=== Exercise description ===
Copy out the following data line for line, with no changes.

[Word and item position data]
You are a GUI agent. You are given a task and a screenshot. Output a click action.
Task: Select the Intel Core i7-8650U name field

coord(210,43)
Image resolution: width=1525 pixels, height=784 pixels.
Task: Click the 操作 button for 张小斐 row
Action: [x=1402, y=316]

=== Exercise result ===
You are a GUI agent. You are given a task and a screenshot. Output a click action.
Task: Select the Intel Core i7-8650U name field

coord(210,43)
Image resolution: width=1525 pixels, height=784 pixels.
Task: Click the 操作 button for 张小斐 row
Action: [x=1402, y=316]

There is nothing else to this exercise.